# Task brief:
Copy the rows below, from the one containing "Select BCryptPasswordEncoder.java:122 breakpoint" through the end of the rows, swapping "screenshot" for "image" and leaving everything else unchanged. Omit the pictures from your copy.

# Dataset records:
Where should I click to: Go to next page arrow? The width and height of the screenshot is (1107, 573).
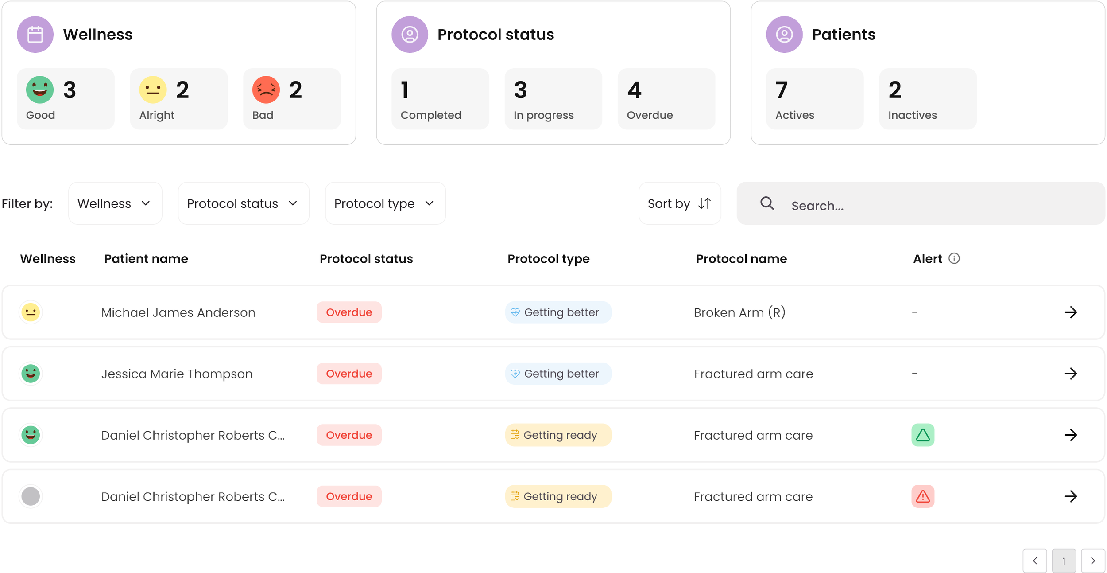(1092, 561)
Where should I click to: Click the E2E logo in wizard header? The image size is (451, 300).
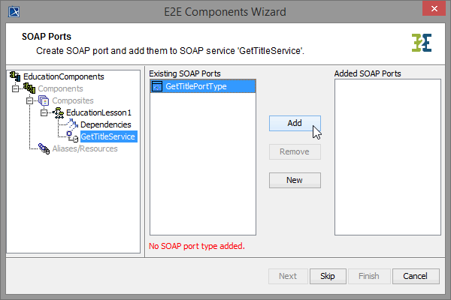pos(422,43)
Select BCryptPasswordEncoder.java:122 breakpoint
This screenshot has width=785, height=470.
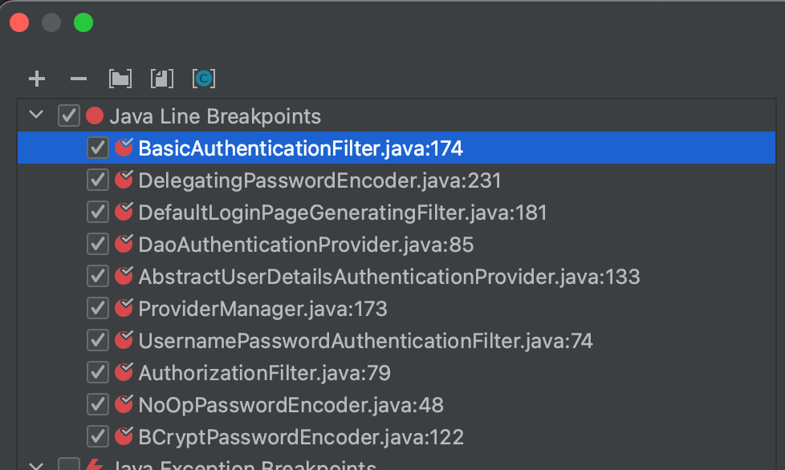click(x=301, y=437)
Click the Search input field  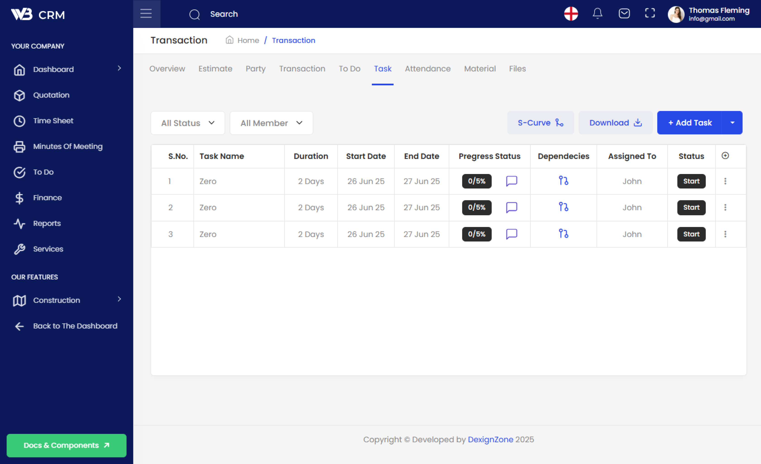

# Written reply:
Select BCryptPasswordEncoder.java:122 breakpoint
This image has width=785, height=470.
click(x=301, y=437)
Click the Search input field  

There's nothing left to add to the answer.